■ What needs to be done: Please give back, exactly as written, the lines from the line with "The image size is (150, 124)." to the line with "Given: Open the Jornada 8 dropdown selector" in the listing below, leaving out all pictures.

■ Records:

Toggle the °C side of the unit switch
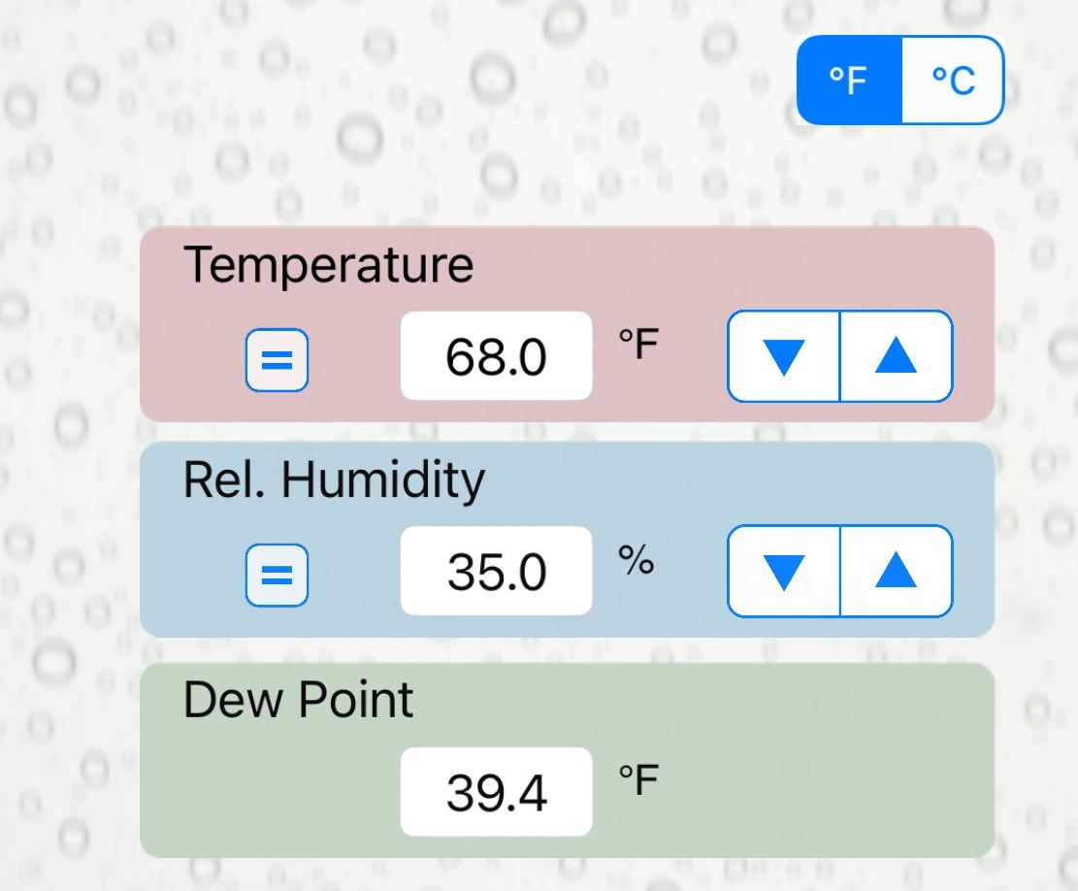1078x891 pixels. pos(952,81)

---

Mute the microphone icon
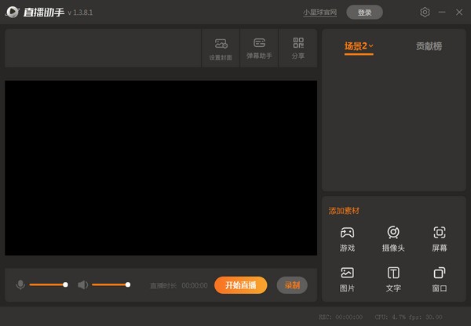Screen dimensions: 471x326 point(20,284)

==

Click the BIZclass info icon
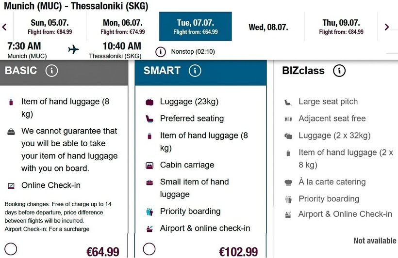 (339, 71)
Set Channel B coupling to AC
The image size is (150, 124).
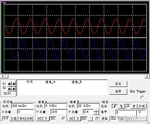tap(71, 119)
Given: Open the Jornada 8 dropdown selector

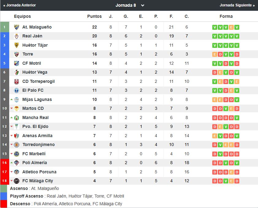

■ Result for this task:
The image size is (150, 124).
tap(71, 119)
Given: Open the Jornada 8 dropdown selector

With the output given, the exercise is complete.